The overwhelming majority don't have any epistemic basis for what they believe and are just saying what they think is socially-acceptable to say.


Sounds like democracy probably isn’t a good choice then.


Cannot have a solid democracy without heavily educating. It's has be said before, and I will say it again. Examples: Scandinavian countries, Germany.


Sadly, the type of people who rise to the top of corporations and democratic governments are the same who rise to the top of autocratic governments. At least, in a democracy, it seems like they're under some existential threat (as slim as that may be). In better democracies, the threat is less slim. And I think things are getting and will get better.


If it was indeed a backdoor, sure, but that's a judgment call, not something anyone knows. As others have noted, e2e was a novelty at the time, not a norm, and the platform itself was extremely new (less than a year old), and their stated reason for this was to protect against weak client RNG, which in retrospect sounds like a weak reason, but looking back at the news of 2013, this was right around the time the Snowden leaks caused everyone to believe RDRAND could indeed be compromised, so "client having state-compromised RNG" was indeed something on everyone's mind.

Further, the fact that this was caught so quickly is in some sense a vindication of Telegram's model - even in its infancy when it had orders of magnitude fewer users, the fact that the client was open source allowed someone to quickly spot a vulnerability.

The verdict? IMO Telegram secret chats are probably secure (90% certain), but if I were plotting a murder or something, I wouldn't do it over a smartphone app anyway. There's just too many leaky, complex layers in the stack, some of which aren't even open, and quite dubiously so. If security is a life-or-death situation for you, you'd be a fool to use any smartphone app.


>If it was indeed a backdoor, sure, but that's a judgment call, not something anyone knows.

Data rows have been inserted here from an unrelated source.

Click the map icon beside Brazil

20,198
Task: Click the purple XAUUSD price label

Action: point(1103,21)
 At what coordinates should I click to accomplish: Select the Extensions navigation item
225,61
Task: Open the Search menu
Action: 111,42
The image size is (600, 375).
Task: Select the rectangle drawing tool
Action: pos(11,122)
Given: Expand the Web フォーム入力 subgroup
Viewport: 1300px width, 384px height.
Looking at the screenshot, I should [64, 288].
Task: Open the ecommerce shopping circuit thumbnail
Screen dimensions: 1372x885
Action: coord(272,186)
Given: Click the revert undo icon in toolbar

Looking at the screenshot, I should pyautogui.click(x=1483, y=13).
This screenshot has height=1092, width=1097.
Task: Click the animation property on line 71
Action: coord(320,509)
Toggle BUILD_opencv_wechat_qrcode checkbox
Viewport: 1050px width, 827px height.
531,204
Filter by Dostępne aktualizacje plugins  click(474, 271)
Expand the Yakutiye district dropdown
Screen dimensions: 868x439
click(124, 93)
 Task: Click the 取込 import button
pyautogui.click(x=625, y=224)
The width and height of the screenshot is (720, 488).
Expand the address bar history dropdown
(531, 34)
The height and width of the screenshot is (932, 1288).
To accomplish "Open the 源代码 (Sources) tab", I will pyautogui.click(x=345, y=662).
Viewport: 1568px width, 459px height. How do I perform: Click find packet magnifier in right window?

As others have noted, e2e was a novelty at the time, not a norm, and the platform itself was extremely new (less than a year old), and their stated reason for this was to protect against weak client RNG, which in retrospect sounds like a weak reason, but looking back at the news of 2013, this was right around the time the Snowden leaks caused everyone to believe RDRAND could indeed be compromised, so "client having state-compromised RNG" was indeed something on everyone's mind.

Everything you said here was addressed by the OP. The connection to telegram servers is already encrypted, the only adversary this server-side RNG could possibly defend against is one that has access to the server.


So maybe they just made the same mistake I did?